Site information
- Type: Royal Air Force Sub station
- Code: TD
- Owner: Ministry of Defence
- Operator: Royal Air Force
- Controlled by: RAF Bomber Command * No. 3 Group RAF

Location
- RAF Tuddenham Shown within Suffolk RAF Tuddenham RAF Tuddenham (the United Kingdom)
- Coordinates: 52°18′43″N 000°34′30″E﻿ / ﻿52.31194°N 0.57500°E

Site history
- Built: 1941
- Built by: M.J. Gleeson Ltd
- In use: October 1943–1947 1959–July 1963
- Battles/wars: European theatre of World War II

Airfield information
- Elevation: 22 metres (72 ft) AMSL
Runways
| Direction | Length and surface |
| 06/24 | 1,230 metres (4,035 ft) Asphalt |
| 12/30 | 1,755 metres (5,758 ft) Asphalt |
| 18/36 | 1,180 metres (3,871 ft) Asphalt |

= RAF Tuddenham =

Former Royal Air Force station in Suffolk, England

Royal Air Force Tuddenham or RAF Tuddenham is a former Royal Air Force Sub station located 3.2 mi south east of Mildenhall, Suffolk, England and 7.8 mi north west of Bury St Edmunds, Suffolk.

==Station history==
- No. 3 Lancaster Finishing School RAF.
- No. 90 Squadron RAF starting on 13 October 1943 with the Short Stirling III before changing to the Avro Lancaster I and III in May 1944 and leaving on 11 November 1946 to RAF Wyton.
- No. 138 Squadron RAF between 9 March 1945 and 12 November 1946 with the Avro Lancaster I and III before moving to RAF Wyton.
- No. 149 Squadron RAF between 29 April 1946 and 4 November 1946 with the Avro Lancaster I and III.
- No. 186 Squadron RAF reformed at RAF Tuddenham on 1 October 1944 with the Lancaster I and III before moving to RAF Stradishall on 17 December 1945 where the squadron disbanded on 17 July 1945.
- No. 207 Squadron RAF used the airfield between 29 April 1946 and 8 November 1946 with the Lancaster I and III.
- No. 281 Maintenance Unit.

===Post war===
- USAF 3114th Ammo Supply Squadron.

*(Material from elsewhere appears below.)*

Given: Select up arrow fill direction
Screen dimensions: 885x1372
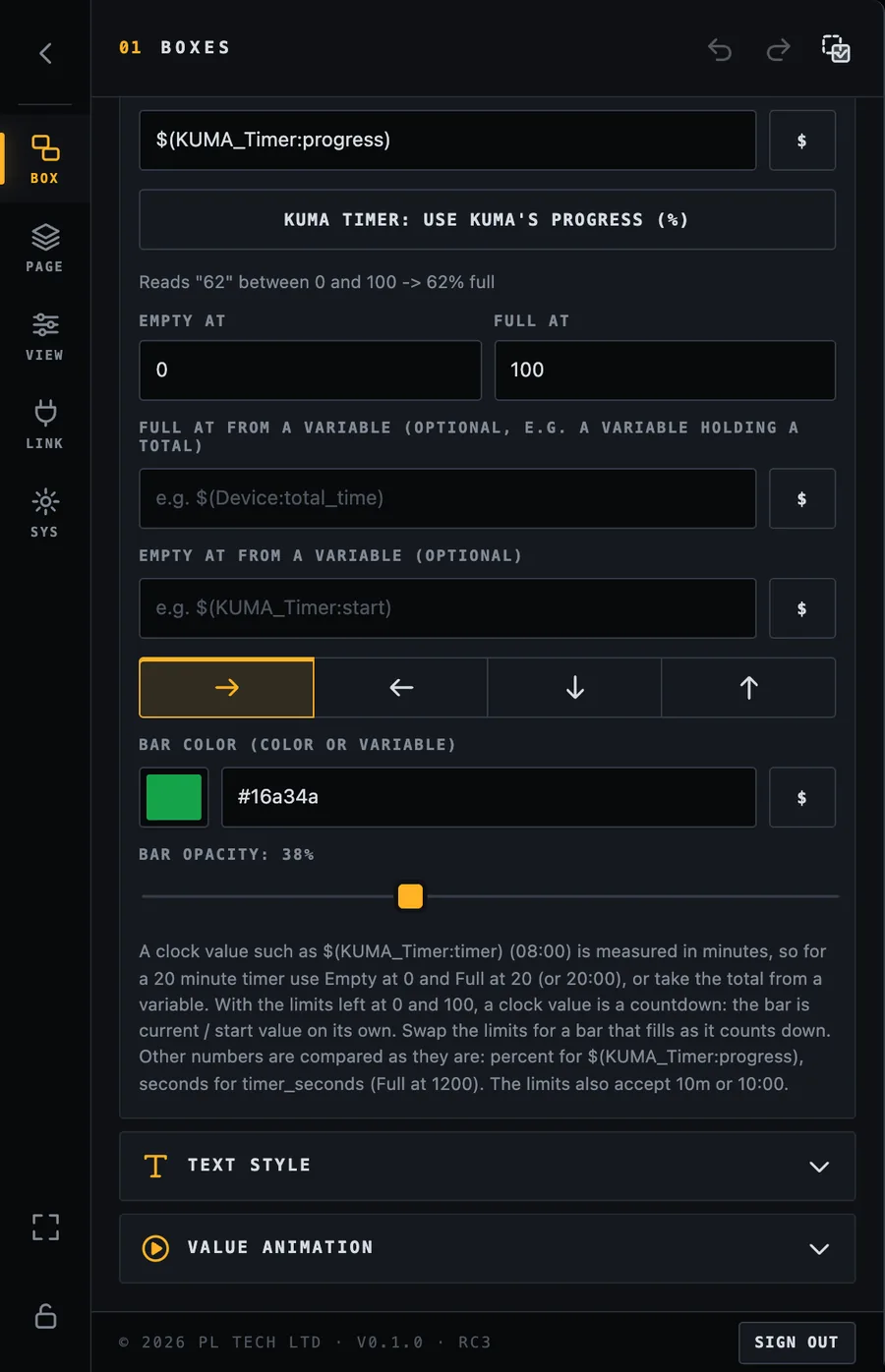Looking at the screenshot, I should tap(749, 688).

Munitions storage and refurbishment. 1955–1959. Reestablished when the 8th Air Force returned to RAF Lakenheath. About 100 USAF airmen in refurbished barracks. A small RAF contingent for munitions disposal. Bombs in runways marked with large X. Small arms stored in hangars.
- No. 107 Squadron RAF – PGM-17 Thor nuclear missiles.

==Current use==
The site is now used for farming and Gunman Airsoft.